O documento ressalta que o sistema ampliou inclusão financeira, reduziu custos e aumentou a concorrência.
“As políticas do Brasil não restringem operações nem prejudicam a competitividade de empresas americanas em serviços de pagamento eletrônico. Não há tratamento diferenciado a provedores estrangeiros nem barreiras de licenciamento ou operacionais específicas a provedores dos EUA.”

Combate à corrupção
O Itamaraty rejeitou críticas sobre afrouxamento de mecanismos de fiscalização, citando avanços institucionais, como atuação da Controladoria-Geral da União (CGU) e do Conselho de Controle de Atividades Financeiras (Coaf), além de novas leis fortalecendo responsabilização de empresas e autoridades.
“O USTR alega que o sistema de acordos de leniência é ‘opaco’. Ao contrário, há reconhecimento internacional de que o sistema brasileiro é transparente, navegável e eficaz para incentivar cooperação de empresas que violaram normas do Conselho de Controle de Atividades Financeiras”

Propriedade intelectual e pirataria
Na área de patentes e direitos autorais, o Brasil afirmou seguir padrões internacionais, sem discriminar empresas estrangeiras. O documento mencionou cooperação entre escritórios de propriedade intelectual dos dois países e fortalecimento da legislação para coibir violações.

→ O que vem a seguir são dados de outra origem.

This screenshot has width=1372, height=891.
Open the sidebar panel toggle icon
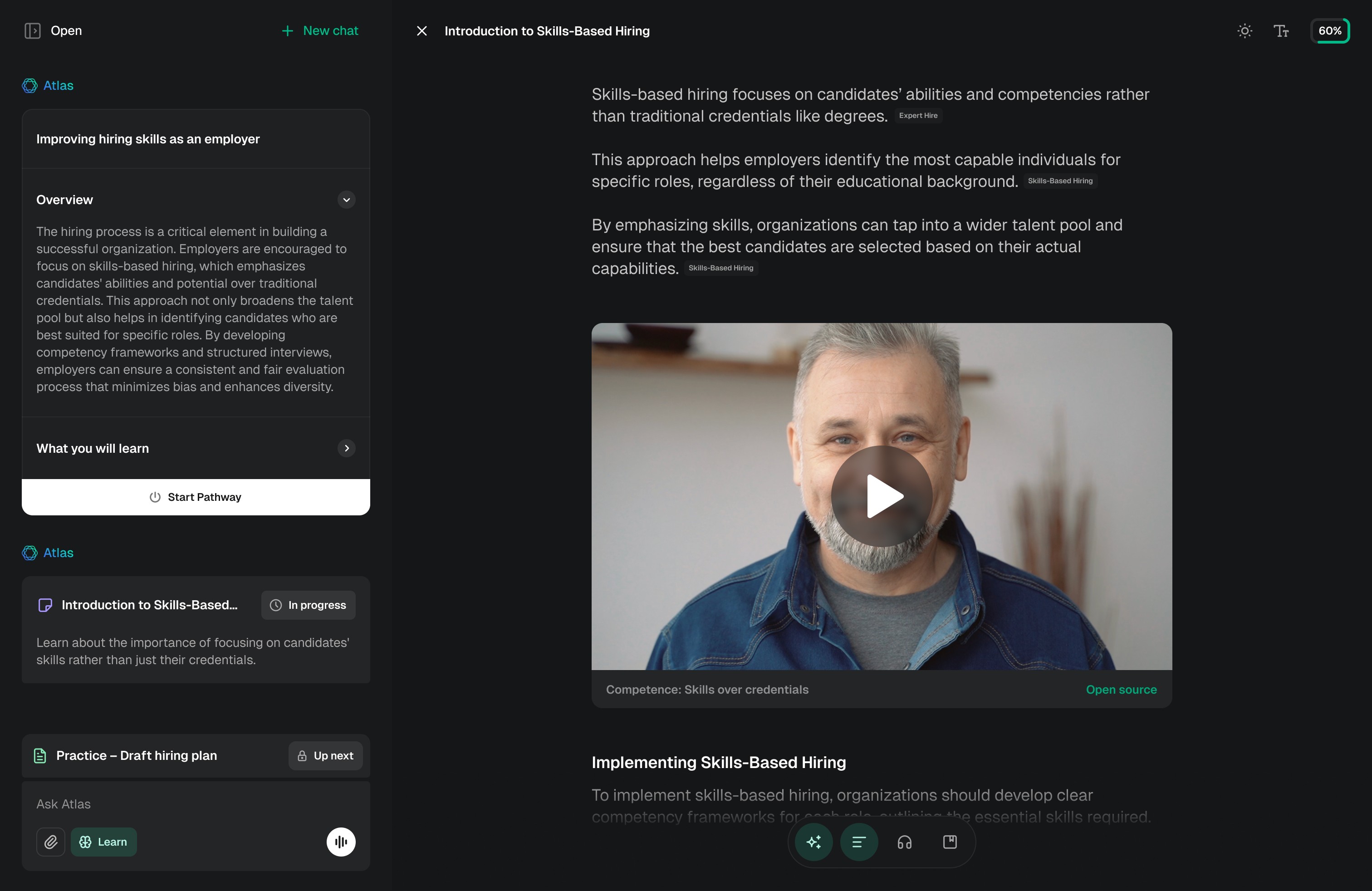(33, 30)
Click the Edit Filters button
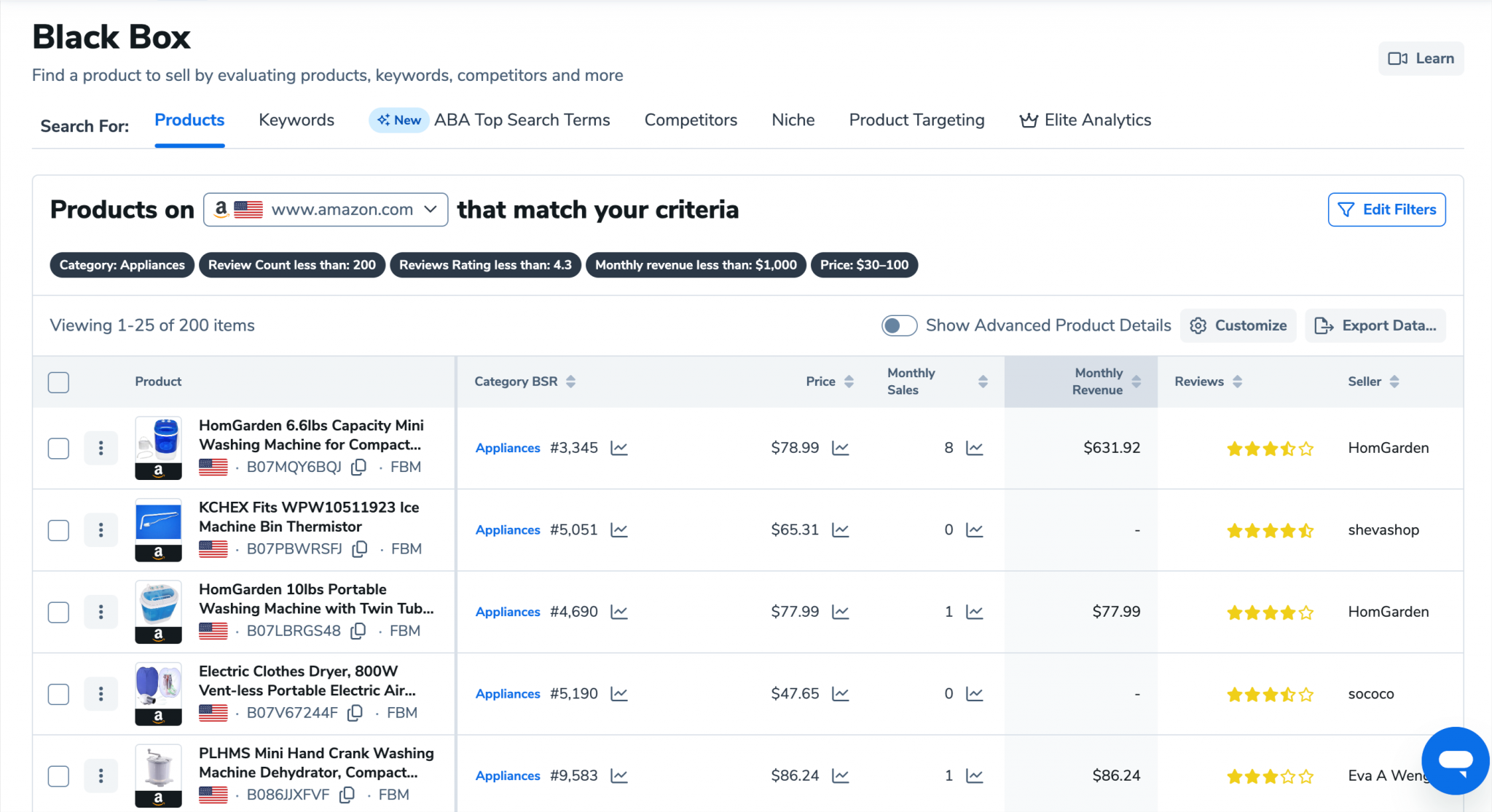The width and height of the screenshot is (1492, 812). pyautogui.click(x=1386, y=209)
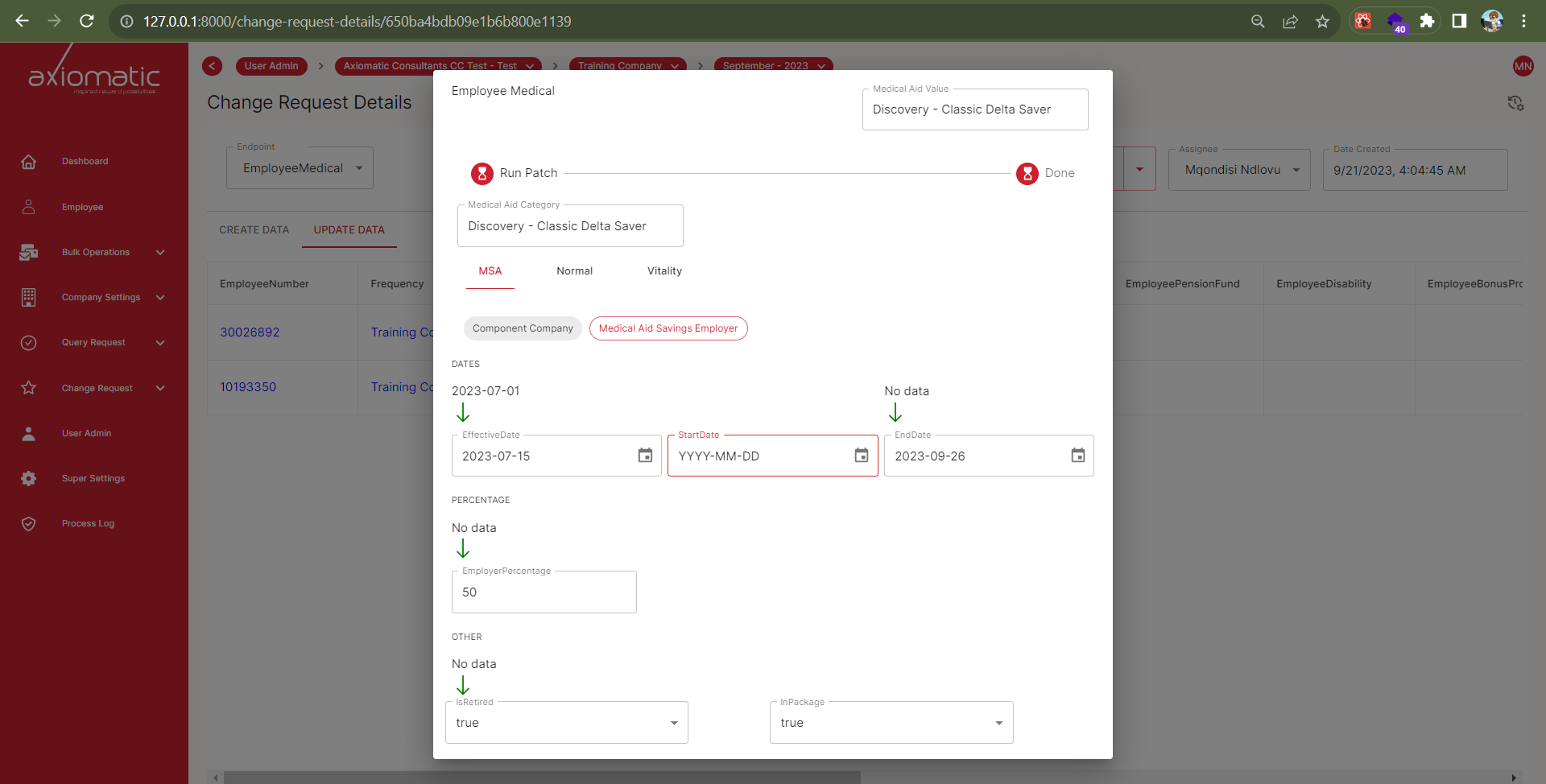Switch to the CREATE DATA tab
Image resolution: width=1546 pixels, height=784 pixels.
[254, 229]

O relatório citou a Rua 25 de Março como ponto histórico de comércio ilegal de mercadorias. Apesar de ações policiais, a área permanece como um dos principais centros de produtos falsificados no país, sem penalidades efetivas para desestimular o mercado ilegal.

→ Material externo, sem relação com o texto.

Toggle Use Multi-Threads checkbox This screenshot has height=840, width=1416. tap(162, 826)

A crítica inclui demora no exame de pedidos de patente, especialmente na farmacêutica, e persistência de conteúdo pirateado em plataformas locais.

Desmatamento ilegal
O governo rebateu acusação de conivência com desmatamento ilegal, alegando que dados de satélite e operações de fiscalização indicam queda nos índices recentes. O Brasil sustenta cumprimento de compromissos ambientais assumidos em acordos multilaterais.
“O governo brasileiro empreende esforços ativos e coordenados para reprimir o desmatamento ilegal e eliminar completamente a parcela mínima de produtos provenientes de terras desmatadas ilegalmente em suas cadeias de suprimentos”, afirma o texto.

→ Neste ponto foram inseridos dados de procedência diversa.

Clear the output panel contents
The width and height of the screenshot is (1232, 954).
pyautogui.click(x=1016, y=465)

O documento é assinado pelo ministro das Relações Exteriores, Mauro Vieira, reforçando soberania sobre a Amazônia e abertura para cooperação internacional.

Tarifas e acordos comerciais
Os Estados Unidos acusam o Brasil de tratamento preferencial a parceiros, como Índia e México, por meio do Mercosul. A resposta lembrou que a relação bilateral é majoritariamente livre de tarifas: mais de 70% dos produtos americanos entram no Brasil sem imposto, e os EUA mantêm superávit crescente na balança de bens.
Em 2024, exportações dos EUA para o Brasil somaram US$ 49,7 bilhões, contra US$ 42,3 bilhões importados.